2. **2021 Onward:** Began an era involving violence and sextortion, often overlapping with high-dollar fraud.
3. **Current Activity:** Includes self-described chaotic "vigilante stuff," which law enforcement is reportedly treating as terrorism. Recent tracked incidents include swatting (e.g., multiple instances in Henrico County, Virginia, tracked to a 14-year-old in England). Leaders of an affiliated sextortion group (764) have recently been charged by the DOJ for directing child sexual abuse material distribution.
## Tactics, Techniques & Procedures
* Social Engineering
* Crypto Theft
* Phishing
* SIM Swapping
* Extortion and Sextortion
* Swatting
* Kidnapping and Murder (Physical Violence)
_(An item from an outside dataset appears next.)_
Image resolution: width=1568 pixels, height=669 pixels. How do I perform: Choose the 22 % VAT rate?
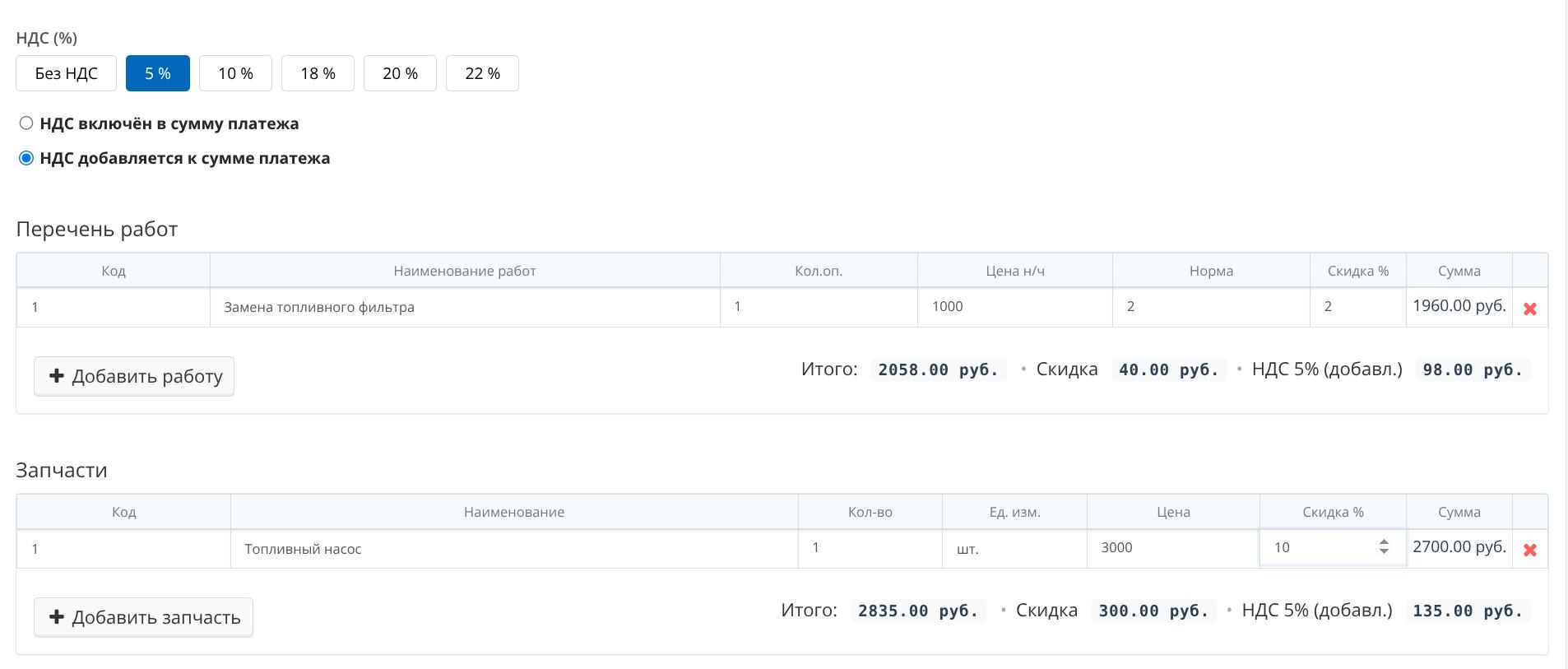[482, 73]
* Distribution of Child Sexual Abuse Material (CSAM) via affiliated groups.
## Targeting
* **Sectors:** Not explicitly defined by sector, but activities suggest targeting individuals/entities vulnerable to online fraud and crime.
* **Geography:** Activities are widespread across the United States, with incidents occurring in every state (per FBI feedback). Specific recent activity traced to Manchester, England.
* **Victims:** General population targeted for fraud/theft; minors targeted for sextortion and CSAM distribution.
## Tools & Infrastructure
* **Malware Families Used:** Not explicitly listed, but techniques point towards tools used for fraud and social engineering.
* **Infrastructure:** Most activity is hosted on independent, criminal-owned and operated websites, with resulting content occasionally surfacing on commercial social media platforms.
## Implications
The Com represents a shift in the cybercriminal underground, moving away from traditional hacker archetypes toward a youth-driven social phenomenon where notoriety is tied to the level of harm and depravity committed. Their youth and perceived low risk (due to minor legal consequences) incentivize recruitment, creating a constantly evolving threat landscape linked to both significant financial crime and severe physical/sexual violence. Law enforcement response is hardening as activities are increasingly treated as terrorism.
## Mitigations
* **Addressing Social/Economic Factors:** Analyzing and addressing the perceived lack of viable career paths for young adults, as economic disparity is cited as a key driver for recruitment.
* **Enforcement Focus:** Continued rapid law enforcement action and arrests, as swift consequences appear to deter participation.
* **Monitoring:** Increased vigilance regarding content migration from private criminal forums onto mainstream commercial social media platforms.